### Exercise goal
Go through the listing and copy each line that has the string "column" in it.

### Task inputs
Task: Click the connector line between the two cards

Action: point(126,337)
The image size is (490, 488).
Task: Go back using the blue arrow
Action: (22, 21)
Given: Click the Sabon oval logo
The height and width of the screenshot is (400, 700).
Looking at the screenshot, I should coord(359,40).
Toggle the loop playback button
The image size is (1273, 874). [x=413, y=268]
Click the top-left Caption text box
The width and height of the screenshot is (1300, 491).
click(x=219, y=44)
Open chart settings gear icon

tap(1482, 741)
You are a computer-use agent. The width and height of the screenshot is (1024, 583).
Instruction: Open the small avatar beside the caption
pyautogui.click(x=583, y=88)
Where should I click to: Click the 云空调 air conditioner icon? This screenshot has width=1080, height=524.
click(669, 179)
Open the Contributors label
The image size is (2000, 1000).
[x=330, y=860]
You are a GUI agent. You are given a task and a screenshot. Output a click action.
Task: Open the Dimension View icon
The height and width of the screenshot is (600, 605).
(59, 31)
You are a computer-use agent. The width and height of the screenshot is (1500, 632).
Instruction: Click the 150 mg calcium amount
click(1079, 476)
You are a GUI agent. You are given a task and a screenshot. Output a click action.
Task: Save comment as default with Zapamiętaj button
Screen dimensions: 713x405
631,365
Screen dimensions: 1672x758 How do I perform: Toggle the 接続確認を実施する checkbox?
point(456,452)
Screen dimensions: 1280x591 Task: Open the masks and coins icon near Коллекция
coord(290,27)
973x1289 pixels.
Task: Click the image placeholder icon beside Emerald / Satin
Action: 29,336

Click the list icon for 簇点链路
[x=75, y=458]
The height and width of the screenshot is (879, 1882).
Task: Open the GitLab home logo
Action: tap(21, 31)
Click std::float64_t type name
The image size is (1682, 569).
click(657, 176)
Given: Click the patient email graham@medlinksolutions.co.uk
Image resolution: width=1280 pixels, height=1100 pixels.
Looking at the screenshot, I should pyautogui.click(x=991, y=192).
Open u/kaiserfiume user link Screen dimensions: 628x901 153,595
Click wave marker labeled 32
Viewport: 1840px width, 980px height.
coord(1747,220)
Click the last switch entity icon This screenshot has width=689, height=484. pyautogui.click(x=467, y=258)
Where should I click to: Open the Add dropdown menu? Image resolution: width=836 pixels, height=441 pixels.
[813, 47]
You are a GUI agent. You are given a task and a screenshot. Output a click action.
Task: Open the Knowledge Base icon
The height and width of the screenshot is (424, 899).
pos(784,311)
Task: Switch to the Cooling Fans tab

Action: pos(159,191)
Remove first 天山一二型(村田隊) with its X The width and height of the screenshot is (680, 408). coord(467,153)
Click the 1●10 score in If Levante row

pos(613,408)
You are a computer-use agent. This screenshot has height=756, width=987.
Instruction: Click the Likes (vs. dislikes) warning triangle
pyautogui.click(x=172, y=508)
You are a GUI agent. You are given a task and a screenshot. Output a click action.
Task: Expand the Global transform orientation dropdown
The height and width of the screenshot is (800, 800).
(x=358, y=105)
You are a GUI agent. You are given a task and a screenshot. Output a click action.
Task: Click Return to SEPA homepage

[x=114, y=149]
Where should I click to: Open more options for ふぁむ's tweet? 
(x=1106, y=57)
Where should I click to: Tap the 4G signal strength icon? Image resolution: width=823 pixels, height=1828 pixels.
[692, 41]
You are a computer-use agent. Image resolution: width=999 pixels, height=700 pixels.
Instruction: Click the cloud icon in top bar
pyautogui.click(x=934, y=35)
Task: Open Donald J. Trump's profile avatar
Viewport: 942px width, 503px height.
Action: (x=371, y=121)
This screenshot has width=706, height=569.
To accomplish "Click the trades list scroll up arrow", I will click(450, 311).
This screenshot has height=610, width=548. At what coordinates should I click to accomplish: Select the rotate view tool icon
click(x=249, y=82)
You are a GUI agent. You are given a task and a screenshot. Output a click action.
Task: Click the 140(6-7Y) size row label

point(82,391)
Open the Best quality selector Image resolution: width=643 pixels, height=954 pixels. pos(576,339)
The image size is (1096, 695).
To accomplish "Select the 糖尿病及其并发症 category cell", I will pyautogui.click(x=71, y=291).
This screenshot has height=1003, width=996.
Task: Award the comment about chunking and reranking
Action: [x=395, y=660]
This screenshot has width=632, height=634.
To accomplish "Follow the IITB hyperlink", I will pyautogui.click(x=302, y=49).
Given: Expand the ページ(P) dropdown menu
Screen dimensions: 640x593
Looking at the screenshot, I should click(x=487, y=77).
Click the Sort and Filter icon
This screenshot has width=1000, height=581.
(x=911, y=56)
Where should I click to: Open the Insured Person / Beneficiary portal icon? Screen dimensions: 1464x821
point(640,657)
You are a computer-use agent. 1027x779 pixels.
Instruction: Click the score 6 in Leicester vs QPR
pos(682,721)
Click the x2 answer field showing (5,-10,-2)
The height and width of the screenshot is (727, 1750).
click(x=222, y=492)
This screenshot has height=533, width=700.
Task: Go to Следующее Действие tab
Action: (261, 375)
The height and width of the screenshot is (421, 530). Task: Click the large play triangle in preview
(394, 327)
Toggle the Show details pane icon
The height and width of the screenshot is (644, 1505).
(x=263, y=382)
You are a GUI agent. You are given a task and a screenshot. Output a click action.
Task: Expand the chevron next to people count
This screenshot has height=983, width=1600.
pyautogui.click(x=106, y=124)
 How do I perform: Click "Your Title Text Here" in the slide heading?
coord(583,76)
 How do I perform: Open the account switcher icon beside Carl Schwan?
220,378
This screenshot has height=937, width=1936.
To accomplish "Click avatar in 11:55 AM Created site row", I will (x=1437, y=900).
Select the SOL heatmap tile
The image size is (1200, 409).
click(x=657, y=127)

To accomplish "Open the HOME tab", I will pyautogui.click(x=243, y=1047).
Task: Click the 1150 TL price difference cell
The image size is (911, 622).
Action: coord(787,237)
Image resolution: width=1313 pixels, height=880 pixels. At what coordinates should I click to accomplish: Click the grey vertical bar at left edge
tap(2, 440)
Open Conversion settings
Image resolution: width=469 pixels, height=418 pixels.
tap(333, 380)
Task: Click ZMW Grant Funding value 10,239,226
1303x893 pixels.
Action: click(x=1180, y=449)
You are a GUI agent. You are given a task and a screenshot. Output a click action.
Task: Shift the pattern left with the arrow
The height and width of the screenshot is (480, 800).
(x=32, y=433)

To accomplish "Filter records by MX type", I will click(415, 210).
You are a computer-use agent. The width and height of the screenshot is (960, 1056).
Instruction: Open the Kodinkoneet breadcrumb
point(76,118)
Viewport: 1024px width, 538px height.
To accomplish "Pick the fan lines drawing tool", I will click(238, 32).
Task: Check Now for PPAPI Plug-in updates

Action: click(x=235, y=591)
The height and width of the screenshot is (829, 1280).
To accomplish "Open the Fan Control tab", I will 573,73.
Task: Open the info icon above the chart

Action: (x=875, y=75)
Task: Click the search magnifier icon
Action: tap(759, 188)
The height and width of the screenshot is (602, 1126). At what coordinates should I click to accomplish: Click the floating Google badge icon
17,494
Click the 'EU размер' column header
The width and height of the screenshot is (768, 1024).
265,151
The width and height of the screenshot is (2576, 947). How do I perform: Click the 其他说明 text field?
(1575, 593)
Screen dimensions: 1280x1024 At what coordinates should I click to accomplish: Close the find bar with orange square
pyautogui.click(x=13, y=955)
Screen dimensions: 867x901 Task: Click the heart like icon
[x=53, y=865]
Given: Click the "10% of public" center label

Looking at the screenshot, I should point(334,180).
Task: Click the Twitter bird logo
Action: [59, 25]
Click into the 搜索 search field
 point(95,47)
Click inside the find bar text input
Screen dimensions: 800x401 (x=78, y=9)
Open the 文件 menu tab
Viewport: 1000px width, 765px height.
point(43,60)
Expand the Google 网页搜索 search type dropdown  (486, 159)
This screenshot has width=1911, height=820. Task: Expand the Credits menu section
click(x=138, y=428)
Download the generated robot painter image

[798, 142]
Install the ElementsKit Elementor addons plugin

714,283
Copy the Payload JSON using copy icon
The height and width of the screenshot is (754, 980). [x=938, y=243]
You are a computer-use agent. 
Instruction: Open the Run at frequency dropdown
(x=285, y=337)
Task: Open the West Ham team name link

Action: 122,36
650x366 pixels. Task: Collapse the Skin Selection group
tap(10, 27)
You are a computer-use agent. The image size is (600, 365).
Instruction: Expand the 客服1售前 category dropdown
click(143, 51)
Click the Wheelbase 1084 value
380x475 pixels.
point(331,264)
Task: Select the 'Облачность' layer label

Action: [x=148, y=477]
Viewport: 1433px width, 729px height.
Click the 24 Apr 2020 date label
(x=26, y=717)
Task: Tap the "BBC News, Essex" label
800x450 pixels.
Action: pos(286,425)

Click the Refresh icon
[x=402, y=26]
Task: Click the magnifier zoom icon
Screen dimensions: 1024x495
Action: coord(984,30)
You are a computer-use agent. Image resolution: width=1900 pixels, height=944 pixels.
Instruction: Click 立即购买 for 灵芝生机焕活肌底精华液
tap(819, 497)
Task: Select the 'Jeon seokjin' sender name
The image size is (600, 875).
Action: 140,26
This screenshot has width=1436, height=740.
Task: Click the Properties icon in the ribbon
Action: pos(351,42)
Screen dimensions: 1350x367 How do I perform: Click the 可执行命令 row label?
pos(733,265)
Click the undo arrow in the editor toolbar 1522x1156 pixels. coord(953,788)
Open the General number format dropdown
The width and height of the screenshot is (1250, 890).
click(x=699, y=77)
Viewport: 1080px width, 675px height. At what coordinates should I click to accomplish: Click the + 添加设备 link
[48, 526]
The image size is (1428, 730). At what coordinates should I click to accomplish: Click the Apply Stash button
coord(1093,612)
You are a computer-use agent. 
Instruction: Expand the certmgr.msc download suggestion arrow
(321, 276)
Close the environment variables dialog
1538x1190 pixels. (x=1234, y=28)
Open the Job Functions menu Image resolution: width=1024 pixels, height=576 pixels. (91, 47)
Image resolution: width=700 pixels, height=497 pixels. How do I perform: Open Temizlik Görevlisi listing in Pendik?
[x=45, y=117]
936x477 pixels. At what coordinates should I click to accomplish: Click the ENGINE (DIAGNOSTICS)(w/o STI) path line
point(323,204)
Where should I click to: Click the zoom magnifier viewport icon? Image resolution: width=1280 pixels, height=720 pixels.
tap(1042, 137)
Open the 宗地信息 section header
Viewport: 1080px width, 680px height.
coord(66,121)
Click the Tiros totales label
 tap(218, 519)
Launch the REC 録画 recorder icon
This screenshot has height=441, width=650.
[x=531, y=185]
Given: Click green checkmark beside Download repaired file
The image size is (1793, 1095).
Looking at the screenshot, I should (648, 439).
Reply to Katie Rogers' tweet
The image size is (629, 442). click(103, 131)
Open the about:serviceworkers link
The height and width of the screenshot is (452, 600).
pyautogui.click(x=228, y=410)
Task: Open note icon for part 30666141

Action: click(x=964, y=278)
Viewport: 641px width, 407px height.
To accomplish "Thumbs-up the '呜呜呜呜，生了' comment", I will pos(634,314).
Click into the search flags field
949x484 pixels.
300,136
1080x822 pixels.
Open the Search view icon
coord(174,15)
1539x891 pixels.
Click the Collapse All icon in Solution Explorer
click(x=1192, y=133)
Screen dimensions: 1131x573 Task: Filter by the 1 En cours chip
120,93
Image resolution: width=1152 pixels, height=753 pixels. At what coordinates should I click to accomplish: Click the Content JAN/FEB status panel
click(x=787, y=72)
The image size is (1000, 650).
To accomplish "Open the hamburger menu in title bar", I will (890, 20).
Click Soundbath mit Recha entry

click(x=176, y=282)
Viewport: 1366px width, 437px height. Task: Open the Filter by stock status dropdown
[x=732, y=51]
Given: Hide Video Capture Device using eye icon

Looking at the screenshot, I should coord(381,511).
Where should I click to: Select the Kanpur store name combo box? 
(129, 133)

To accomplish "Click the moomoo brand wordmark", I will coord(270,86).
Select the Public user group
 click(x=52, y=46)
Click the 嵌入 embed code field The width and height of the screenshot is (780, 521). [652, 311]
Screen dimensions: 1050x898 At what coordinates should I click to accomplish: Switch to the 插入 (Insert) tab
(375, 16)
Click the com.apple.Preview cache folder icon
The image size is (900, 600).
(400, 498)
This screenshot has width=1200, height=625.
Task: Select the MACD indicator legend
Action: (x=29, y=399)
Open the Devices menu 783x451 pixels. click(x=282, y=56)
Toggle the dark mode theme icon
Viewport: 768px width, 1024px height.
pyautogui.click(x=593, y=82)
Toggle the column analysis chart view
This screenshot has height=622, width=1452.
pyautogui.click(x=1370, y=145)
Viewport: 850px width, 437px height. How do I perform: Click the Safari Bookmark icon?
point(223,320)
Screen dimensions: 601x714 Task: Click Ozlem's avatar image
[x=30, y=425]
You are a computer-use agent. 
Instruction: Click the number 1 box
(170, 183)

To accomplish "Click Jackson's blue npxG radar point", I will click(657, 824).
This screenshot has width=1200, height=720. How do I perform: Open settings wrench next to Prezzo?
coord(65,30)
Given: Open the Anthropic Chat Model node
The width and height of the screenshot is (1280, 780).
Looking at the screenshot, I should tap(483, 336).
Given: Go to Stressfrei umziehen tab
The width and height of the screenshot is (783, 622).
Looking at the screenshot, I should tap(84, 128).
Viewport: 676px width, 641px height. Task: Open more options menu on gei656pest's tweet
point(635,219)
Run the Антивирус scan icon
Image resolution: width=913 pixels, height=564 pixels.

### Solution
Click the 'EU размер' column header
Toggle the column analysis chart view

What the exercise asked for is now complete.